Le mardi 5, l'iso 0 °C était située au FL050. Les nuages couvraient 5 à 8 octas du ciel. La couche était constituée de stratocumulus avec une base entre 1 500 ft et 4 000 ft et un sommet pouvant atteindre 8 000 à 10 000 ft, laissant place à des altocumulus dont le sommet dépassait 14 000 ft. La visibilité, supérieure à 8 km était localement réduite vers 5 km sous des averses de pluie. Du givrage modéré était signalé à partir du FL065.

2.3 VFR de nuit

Les cartes VAC indiquent que le service d'information de vol est assuré, en hiver, à partir de 7 h 30 à Orléans et de 7 h 00 à Bourges. Elles précisent également dans, les consignes particulières, que ces aérodromes sont chacun équipés d'un PCL(6), disponible après préavis posé la veille auprès de l'agent AFIS.

La carte VAC de l'aérodrome de Toussus-le-Noble précise que l'aérodrome est interdit à tout trafic de 22 h 30 à 6 h 00 et réservé aux aéronefs basés de 6 h 00 à 7 h 00. L'avitaillement n'est pas possible avant 6 h 00.

En VFR de nuit(7), pour un vol de voyage, la réglementation exige le dépôt d'un plan de vol, la conservation de la vue du sol, un espacement vertical de 1 500 ft avec la base des nuages, une visibilité supérieure ou égale à 8 km entre les aérodromes de départ et de destination et l'absence de prévision de précipitations ou d'orage entre les aérodromes de départ et de destination.

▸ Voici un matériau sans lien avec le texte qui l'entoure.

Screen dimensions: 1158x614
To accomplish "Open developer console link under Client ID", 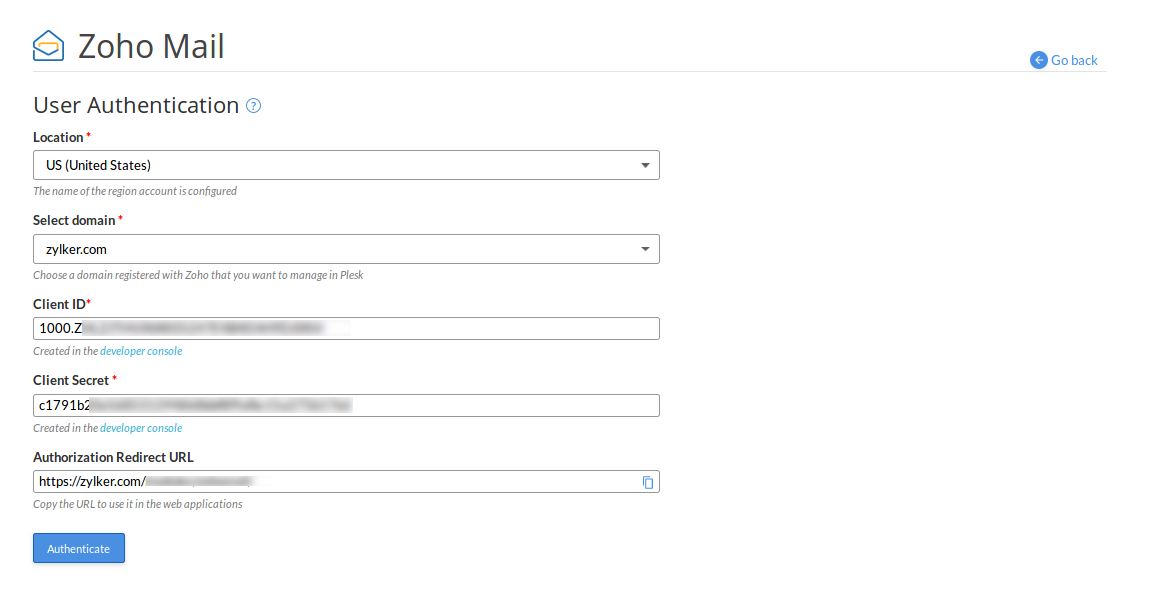I will (x=141, y=351).
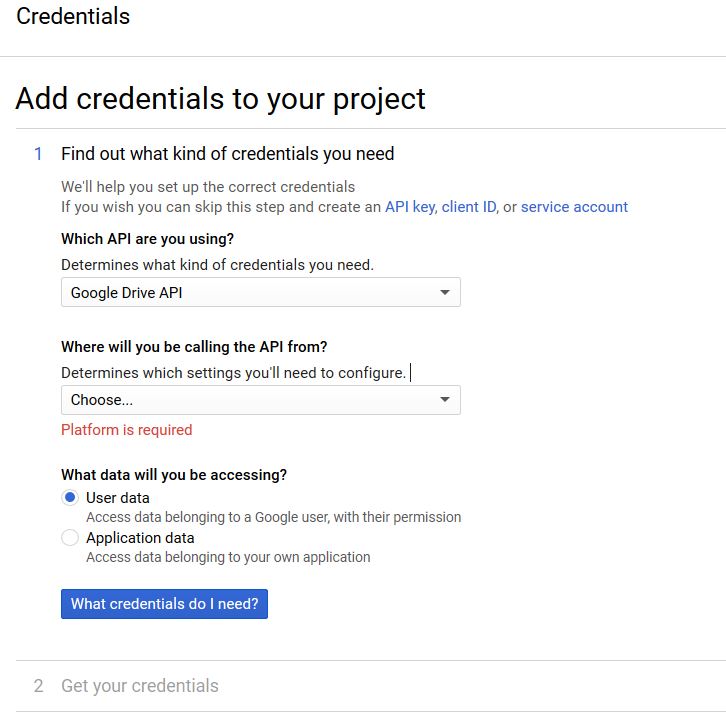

3 - Enseignements et conclusion

La faible quantité de carburant restante a conduit le pilote à se dérouter et atterrir en urgence à court de carburant sur un aérodrome non préparé comme aérodrome de déroutement.

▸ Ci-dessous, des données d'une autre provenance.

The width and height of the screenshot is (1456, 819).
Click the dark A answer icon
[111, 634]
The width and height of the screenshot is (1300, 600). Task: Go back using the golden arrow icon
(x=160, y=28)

Une forte volonté de réaliser le vol prévu, une faible conscience du risque ainsi qu'un excès de confiance dans ses capacités ont poussé le pilote à réaliser un vol de voyage difficile après une préparation insuffisante. Ne tenant pas compte du conseil de son chef pilote, il a décollé sans disposer des marges de sécurité nécessaires pour entreprendre le vol.

Les contraintes personnelles pesant sur un pilote l'incitent parfois à s'affranchir du cadre réglementaire. La tentation peut notamment être grande si, dans le passé, celui-ci a déjà enfreint des règles sans encombre et qu'il surestime ses capacités à gérer une situation difficile.

Les règlements, procédures et consignes n'ont d'autre objectif que d'aider les pilotes à pratiquer leur activité dans les meilleures conditions de sécurité possibles. Leur respect permet d'éviter beaucoup de situations de détresse.

Cet événement est à rapprocher des études du BEA « objectif : destination » et « panne d'essence en aviation générale ».

 

(1)La licence « pilote » de la FFA inclut une offre d'assurance, dont l'assistance permet, notamment en cas de mauvaises conditions météorologiques, de prendre en charge le rapatriement ou l'hébergement du pilote et de ses passagers. En cas de rapatriement, le trajet d'un pilote pour ramener l'avion est également pris en charge.

(2)Le 5 novembre, le soleil se lève à Toussus-le-Noble à 7 h 46, pour se coucher à 17 h 27.

(3)Aérodrome non ouvert à la circulation aérienne publique.

(4)La capacité des réservoirs de l'avion est de 159 l utilisables. Il n'a pas été possible de vérifier la quantité restante à cet instant-là.

(5)Garmin GNS 430.

(6)Pilot Controlled Lighting ou télécommande de balisage lumineux.

(7)Règles de l'air concernant le VFR de nuit en avion.